··· Dataset extract

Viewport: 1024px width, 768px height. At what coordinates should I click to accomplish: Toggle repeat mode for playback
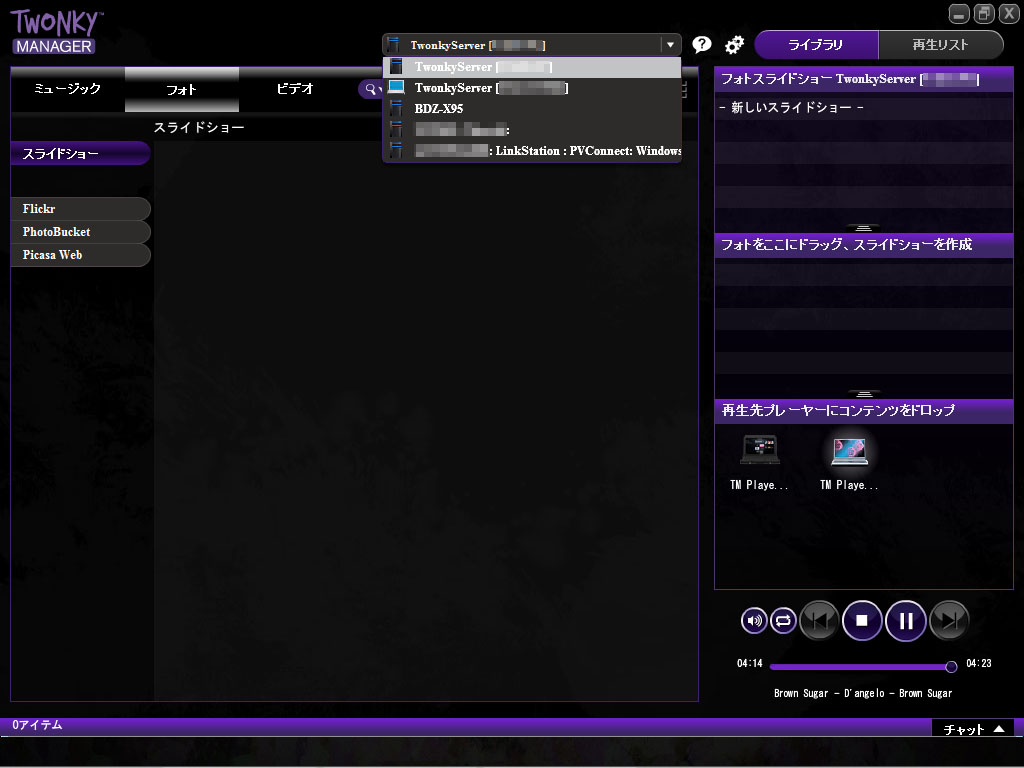(x=783, y=620)
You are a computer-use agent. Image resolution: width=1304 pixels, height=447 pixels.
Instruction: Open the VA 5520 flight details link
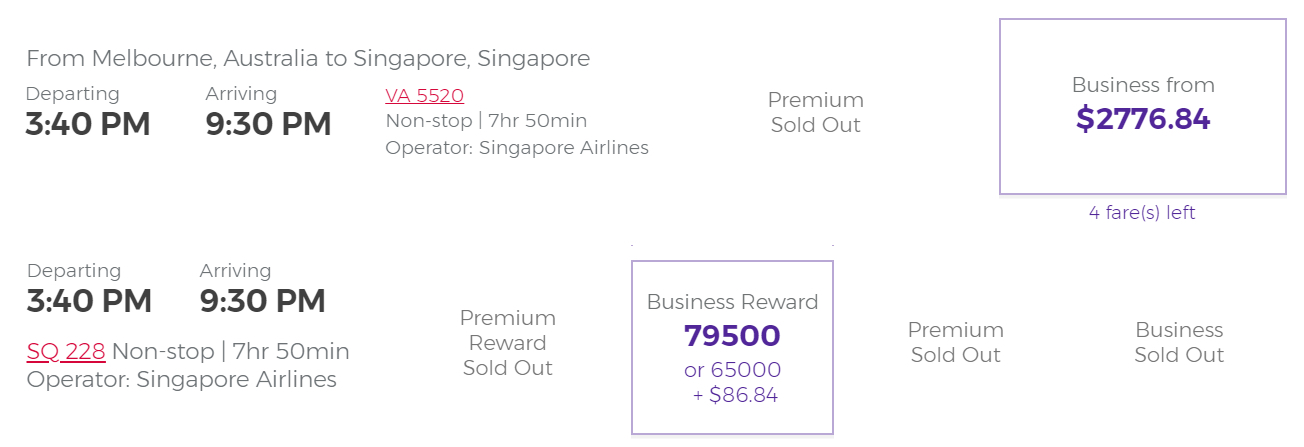tap(424, 96)
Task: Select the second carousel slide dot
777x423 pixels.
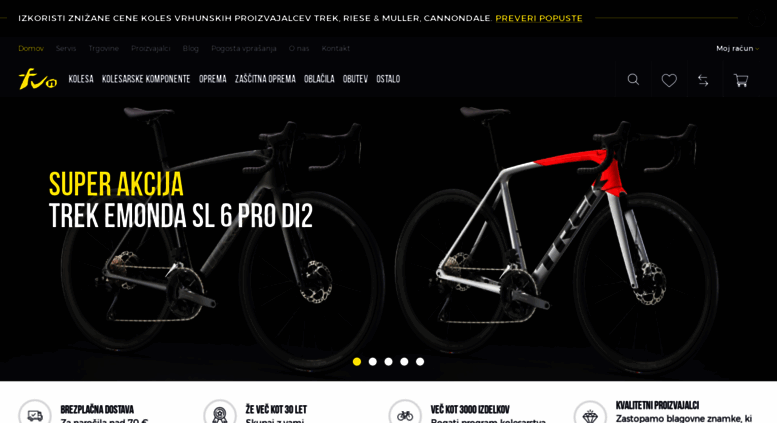Action: point(373,362)
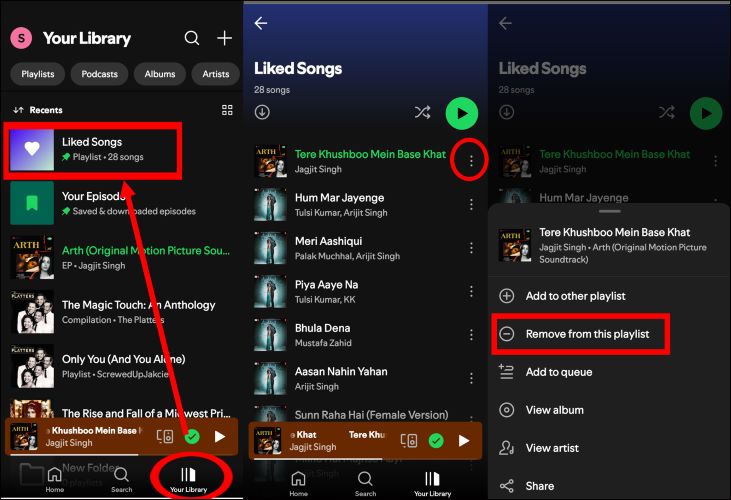Filter library by Albums chip

pos(159,74)
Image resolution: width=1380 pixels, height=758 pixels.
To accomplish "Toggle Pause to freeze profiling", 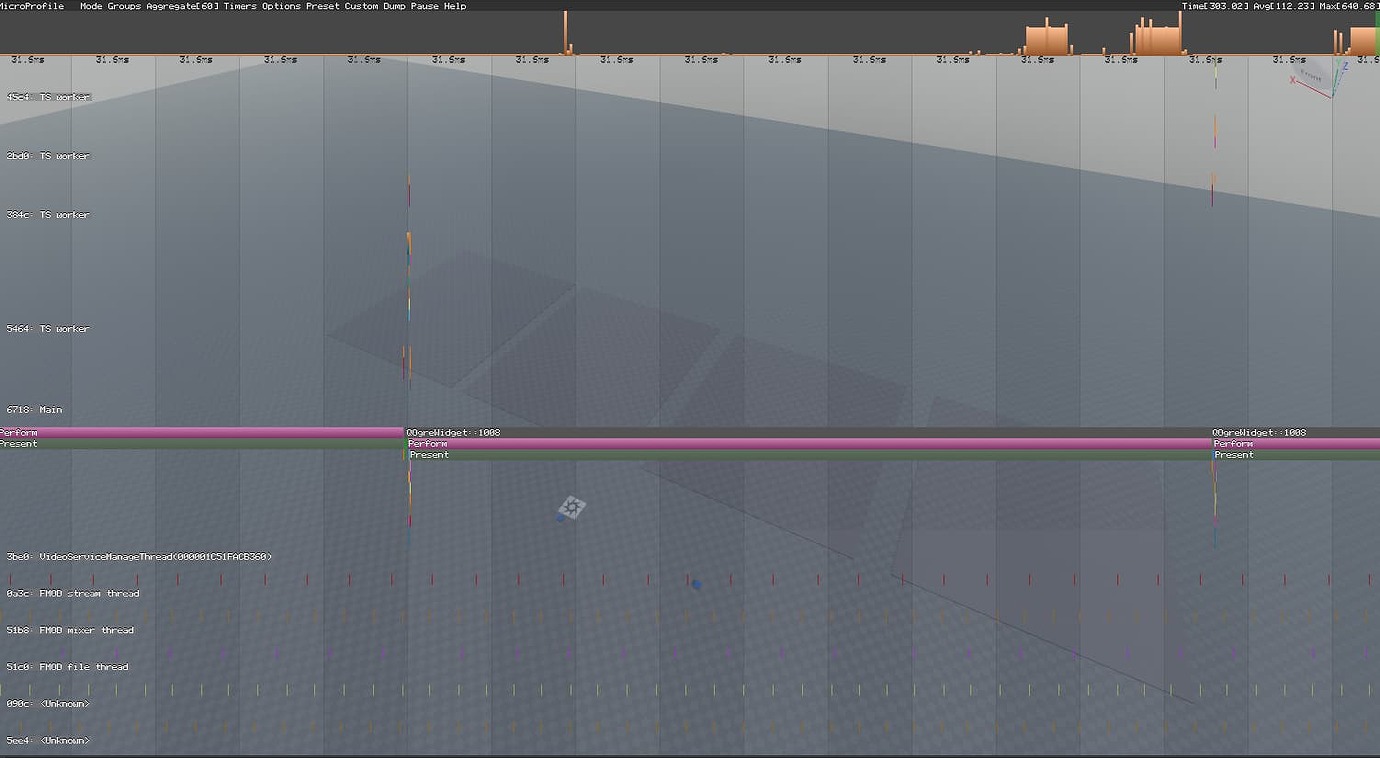I will click(x=426, y=5).
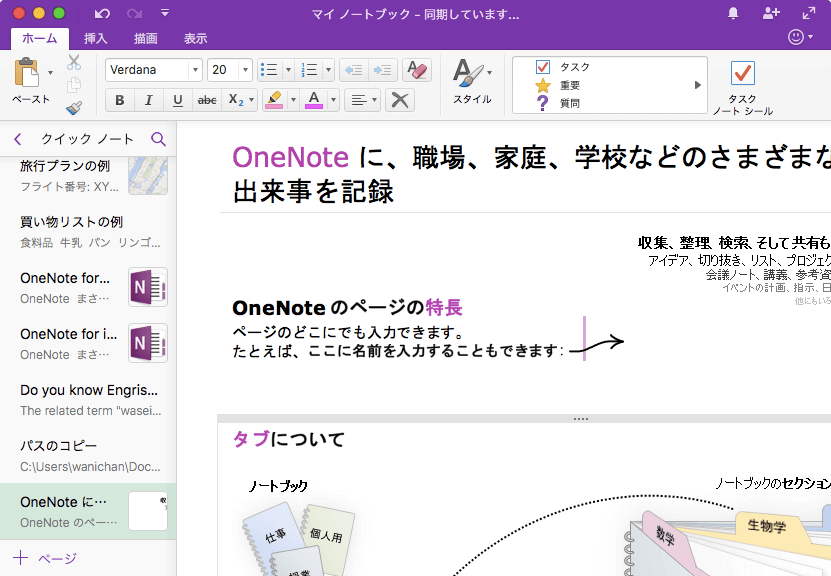This screenshot has width=831, height=576.
Task: Click the + ページ button to add page
Action: point(39,559)

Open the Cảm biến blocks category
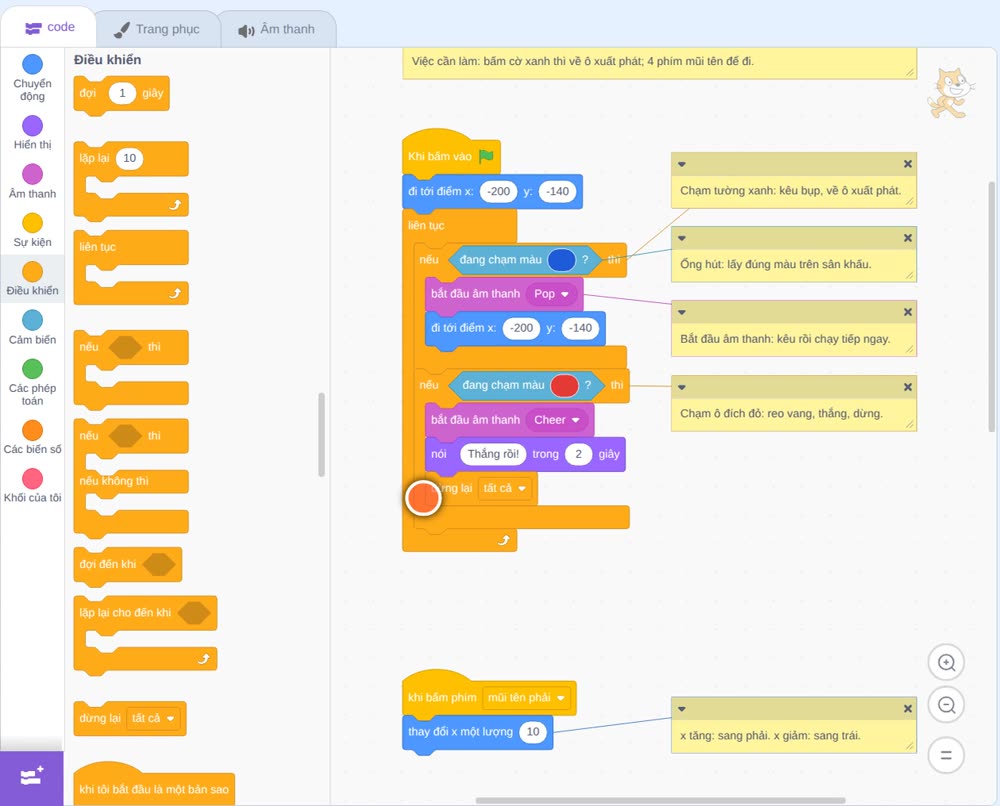point(33,327)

······

What is required:
How many lines in the data contain "resolution"? Answer with the number alone.

Task answer:
2